▸ Problem to work on:
From the first line of the records through the line containing "Reply to Rubén Franco's comment", retype every line exactly and nothing else.

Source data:
#####

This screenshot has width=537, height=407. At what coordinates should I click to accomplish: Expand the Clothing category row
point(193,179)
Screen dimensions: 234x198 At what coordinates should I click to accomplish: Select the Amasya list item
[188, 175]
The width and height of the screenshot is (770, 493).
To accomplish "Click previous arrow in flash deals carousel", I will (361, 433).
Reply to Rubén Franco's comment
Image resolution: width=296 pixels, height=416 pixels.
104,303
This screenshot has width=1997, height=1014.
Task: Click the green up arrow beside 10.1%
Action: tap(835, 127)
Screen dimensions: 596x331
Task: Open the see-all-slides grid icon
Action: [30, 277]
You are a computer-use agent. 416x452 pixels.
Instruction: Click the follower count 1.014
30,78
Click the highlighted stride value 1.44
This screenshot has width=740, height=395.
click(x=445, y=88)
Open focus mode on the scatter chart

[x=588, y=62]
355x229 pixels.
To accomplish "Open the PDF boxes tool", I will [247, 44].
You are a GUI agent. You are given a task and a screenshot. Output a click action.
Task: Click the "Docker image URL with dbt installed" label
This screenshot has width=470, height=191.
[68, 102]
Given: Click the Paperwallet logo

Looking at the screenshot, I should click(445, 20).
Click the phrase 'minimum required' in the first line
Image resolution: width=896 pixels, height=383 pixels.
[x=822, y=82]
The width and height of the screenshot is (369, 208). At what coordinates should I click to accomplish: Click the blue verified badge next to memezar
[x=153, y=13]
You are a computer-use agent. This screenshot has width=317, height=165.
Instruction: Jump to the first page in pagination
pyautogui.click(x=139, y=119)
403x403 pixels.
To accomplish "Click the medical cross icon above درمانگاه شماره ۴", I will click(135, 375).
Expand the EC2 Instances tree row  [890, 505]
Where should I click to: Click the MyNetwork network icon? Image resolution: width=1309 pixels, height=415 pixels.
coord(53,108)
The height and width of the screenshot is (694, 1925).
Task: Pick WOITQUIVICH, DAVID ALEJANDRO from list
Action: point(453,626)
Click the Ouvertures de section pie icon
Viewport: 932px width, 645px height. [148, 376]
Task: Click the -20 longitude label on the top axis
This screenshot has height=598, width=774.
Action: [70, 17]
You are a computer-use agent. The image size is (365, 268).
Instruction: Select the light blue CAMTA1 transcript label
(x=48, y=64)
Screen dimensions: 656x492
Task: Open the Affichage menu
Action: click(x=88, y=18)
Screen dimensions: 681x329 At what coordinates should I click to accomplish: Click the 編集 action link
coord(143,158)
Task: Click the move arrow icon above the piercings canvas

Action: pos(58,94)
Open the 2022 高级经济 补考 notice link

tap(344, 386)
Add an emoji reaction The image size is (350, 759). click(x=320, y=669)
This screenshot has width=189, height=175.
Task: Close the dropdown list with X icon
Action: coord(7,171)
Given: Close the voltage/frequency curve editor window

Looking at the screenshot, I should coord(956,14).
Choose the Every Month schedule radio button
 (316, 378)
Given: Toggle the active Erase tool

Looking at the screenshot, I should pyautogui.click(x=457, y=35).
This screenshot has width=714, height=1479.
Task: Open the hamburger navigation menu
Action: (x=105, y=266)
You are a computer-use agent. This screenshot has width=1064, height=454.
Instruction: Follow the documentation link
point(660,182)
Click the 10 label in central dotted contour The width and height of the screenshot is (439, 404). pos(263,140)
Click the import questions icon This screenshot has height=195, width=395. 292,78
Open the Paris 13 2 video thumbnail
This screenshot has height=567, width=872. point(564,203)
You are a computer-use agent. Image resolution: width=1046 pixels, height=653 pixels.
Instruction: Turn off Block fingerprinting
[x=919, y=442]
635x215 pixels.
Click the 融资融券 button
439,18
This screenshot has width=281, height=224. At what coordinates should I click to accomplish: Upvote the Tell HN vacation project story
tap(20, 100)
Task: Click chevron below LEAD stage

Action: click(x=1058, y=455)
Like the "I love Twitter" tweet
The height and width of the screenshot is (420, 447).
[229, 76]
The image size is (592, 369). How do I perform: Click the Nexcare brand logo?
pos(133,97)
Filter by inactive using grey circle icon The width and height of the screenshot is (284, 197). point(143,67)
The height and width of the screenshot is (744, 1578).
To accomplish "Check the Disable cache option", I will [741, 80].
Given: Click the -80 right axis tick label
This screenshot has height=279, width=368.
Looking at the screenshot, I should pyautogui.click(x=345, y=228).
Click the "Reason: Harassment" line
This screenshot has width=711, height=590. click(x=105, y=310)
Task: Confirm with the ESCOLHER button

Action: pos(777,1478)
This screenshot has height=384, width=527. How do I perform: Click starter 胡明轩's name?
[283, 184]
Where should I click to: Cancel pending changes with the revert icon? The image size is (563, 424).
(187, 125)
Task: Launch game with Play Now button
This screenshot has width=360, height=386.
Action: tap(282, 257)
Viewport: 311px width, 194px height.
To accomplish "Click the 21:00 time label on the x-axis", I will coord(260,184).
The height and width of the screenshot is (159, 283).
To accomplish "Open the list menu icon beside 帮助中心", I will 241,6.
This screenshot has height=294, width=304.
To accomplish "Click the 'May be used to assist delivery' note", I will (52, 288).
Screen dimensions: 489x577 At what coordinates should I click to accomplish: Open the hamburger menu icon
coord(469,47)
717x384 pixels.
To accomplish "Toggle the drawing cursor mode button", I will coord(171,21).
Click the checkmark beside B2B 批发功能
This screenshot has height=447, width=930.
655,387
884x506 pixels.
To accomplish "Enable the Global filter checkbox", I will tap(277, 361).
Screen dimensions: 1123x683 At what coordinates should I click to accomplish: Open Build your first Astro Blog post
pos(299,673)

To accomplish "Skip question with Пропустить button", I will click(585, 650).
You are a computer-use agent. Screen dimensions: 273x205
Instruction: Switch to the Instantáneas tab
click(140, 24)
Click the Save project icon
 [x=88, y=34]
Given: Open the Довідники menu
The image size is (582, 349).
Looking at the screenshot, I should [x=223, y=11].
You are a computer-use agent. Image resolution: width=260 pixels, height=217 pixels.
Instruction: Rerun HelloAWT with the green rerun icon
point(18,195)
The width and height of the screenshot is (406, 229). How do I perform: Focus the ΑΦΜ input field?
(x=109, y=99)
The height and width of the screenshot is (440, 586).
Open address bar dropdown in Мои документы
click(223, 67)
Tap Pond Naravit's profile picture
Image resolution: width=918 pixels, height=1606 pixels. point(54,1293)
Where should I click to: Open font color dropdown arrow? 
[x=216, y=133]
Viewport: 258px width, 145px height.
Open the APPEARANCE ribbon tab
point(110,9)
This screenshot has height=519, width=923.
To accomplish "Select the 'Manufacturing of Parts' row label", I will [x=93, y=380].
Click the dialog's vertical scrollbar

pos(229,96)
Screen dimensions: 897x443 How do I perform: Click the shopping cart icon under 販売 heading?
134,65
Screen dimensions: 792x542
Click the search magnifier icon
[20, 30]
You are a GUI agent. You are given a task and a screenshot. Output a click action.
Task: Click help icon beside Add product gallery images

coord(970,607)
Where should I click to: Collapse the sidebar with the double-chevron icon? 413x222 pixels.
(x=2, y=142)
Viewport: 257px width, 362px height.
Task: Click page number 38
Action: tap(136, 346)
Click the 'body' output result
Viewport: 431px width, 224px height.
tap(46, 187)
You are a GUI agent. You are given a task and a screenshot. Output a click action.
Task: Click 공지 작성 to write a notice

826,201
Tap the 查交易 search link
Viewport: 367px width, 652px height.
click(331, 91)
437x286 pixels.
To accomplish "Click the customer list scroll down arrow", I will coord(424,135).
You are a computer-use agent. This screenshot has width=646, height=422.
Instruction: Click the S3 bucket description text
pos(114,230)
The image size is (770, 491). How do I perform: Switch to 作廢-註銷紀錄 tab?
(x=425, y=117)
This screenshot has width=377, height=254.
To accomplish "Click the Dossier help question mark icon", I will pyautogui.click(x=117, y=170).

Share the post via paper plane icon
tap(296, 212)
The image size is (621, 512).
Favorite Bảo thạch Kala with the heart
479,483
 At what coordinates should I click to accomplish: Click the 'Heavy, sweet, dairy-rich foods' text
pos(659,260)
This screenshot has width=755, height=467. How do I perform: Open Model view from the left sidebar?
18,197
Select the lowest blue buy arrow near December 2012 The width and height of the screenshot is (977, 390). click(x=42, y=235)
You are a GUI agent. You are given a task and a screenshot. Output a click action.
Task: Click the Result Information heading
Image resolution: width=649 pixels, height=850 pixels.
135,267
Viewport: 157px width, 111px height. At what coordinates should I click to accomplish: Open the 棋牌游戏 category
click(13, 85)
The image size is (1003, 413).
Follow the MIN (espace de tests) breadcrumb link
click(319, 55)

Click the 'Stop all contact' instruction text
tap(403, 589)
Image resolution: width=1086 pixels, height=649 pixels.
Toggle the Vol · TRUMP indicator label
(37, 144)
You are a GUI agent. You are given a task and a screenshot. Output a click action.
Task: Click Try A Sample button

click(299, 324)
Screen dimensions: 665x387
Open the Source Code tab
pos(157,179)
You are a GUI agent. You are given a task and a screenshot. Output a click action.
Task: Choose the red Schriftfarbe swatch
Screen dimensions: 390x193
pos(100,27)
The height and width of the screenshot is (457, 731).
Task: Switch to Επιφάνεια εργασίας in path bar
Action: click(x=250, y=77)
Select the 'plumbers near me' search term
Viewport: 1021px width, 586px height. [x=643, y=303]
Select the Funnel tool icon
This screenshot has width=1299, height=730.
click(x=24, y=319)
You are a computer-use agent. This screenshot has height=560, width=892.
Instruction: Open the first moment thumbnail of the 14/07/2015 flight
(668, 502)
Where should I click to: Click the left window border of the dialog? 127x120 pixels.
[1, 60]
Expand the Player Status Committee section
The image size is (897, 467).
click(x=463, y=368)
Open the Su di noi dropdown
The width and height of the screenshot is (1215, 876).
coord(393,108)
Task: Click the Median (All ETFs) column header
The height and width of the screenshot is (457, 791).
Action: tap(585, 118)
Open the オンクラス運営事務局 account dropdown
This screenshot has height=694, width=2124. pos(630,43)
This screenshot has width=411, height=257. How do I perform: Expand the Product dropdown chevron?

#####

▸ Output for this exercise:
This screenshot has width=537, height=407. At what coordinates should I click to accomplish: Expand the Clothing category row
point(193,179)
Screen dimensions: 234x198 At what coordinates should I click to accomplish: Select the Amasya list item
[188, 175]
The width and height of the screenshot is (770, 493).
To accomplish "Click previous arrow in flash deals carousel", I will (361, 433).
Reply to Rubén Franco's comment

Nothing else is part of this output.